American businessman (1939–2021)

John F. Grundhofer (January 1, 1939 – January 24, 2021) was a director of Donaldson Company, Securian Financial Group Inc., and BJ's Restaurant & Brewery. He served as Chairman (1990–1997 and 1999–2002), Chief Executive Officer (1990–2001) and President (1990–1999 and 2000–2001) of U.S. Bancorp (formerly First Bank System), a financial services provider. On retirement he was succeeded by his brother Jerry Grundhofer.

== Early life ==
He was a graduate of Loyola High School (Los Angeles) and Loyola Marymount University. He received an MBA in Finance from the University of Southern California.

== Career ==
During his tenure at U.S. Bancorp, Grundhofer was credited with transforming the institution from a regional bank into one of the nation's largest, emphasizing efficiency and strategic acquisitions. His leadership style emphasized cost control, leading to several high-profile mergers during the 1990's.

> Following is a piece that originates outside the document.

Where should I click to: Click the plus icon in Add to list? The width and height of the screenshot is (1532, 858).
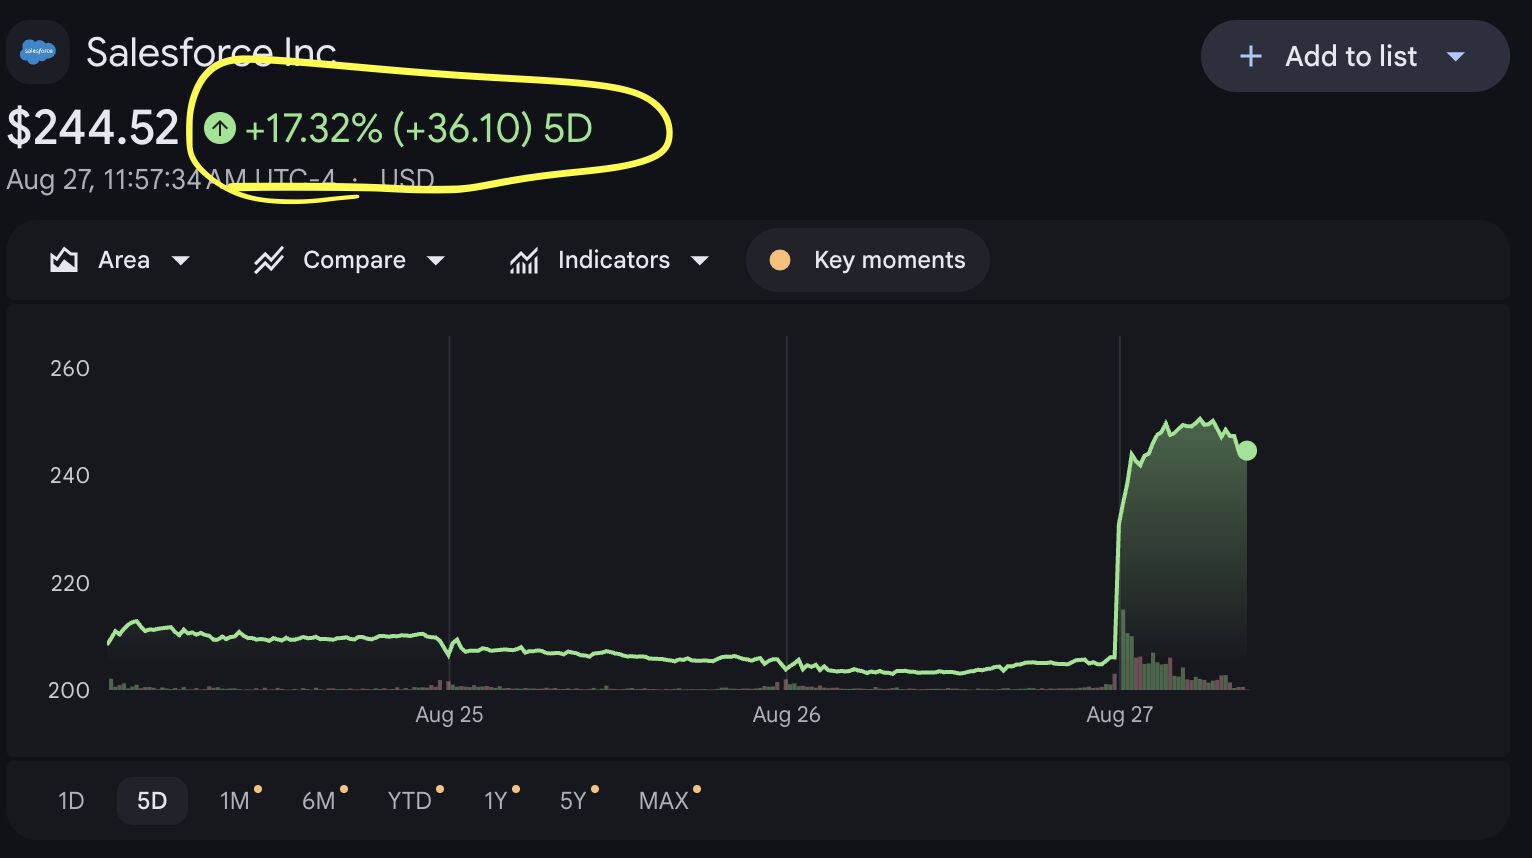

After retiring, Grundhofer chaired the board of the Guthrie Theater and served on the boards of the Minnesota Orchestra and the University of St. Thomas.

== Personal life ==
Grundhofer was purportedly kidnapped from a Minneapolis parking garage in November 1990. He escaped after being bound and stuffed in a sleeping bag. No one was ever charged in the kidnapping.

Grundhofer died on January 24, 2021, in Palm Desert California, at the age of 82.